In April’s first three weeks, the police department witnessed a drop of 31 percent in thefts of property compared to the first three weeks of March. Likewise, assaults dropped by 23 percent when comparing the same two time periods.

Crime Falls, Police Presence Rises

One result of the drop in crime has been more available officers to conduct patrols. With fewer cases, officers spend less time in court testifying on cases. Additionally, courts postponed many trials as a result of the outbreak.

Chief Will Smith also stated his police officers remain healthy. “Overall, I think our department is in pretty good shape,” he said.

On top of decreased crime, the city also enjoys a period of light traffic and few collisions. In data compiled by Dr. Jeremy Hoffman, chief scientist at the Science Museum of Virginia, traffic was shown to drop by nearly half in most places.
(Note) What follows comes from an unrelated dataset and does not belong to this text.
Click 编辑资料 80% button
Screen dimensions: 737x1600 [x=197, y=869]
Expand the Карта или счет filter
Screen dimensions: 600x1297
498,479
Likewise, the number of crashes during this period fell by 50 percent compared to 2018 and 2019 data.

Hoffman also collected information from the Virginia Department of Environmental Quality. It revealed a rapid improvement in air quality since quarantine began. “I think what people have really noticed is just how much quieter it is at night in our in our busy urban centers. That among all the other things to me connects us with that sense that we do live in nature,” said Dr. Hoffman.

Coupled with the drop in crime, this news offers some respite for those seeking it from the domination of the pandemic in the news cycle.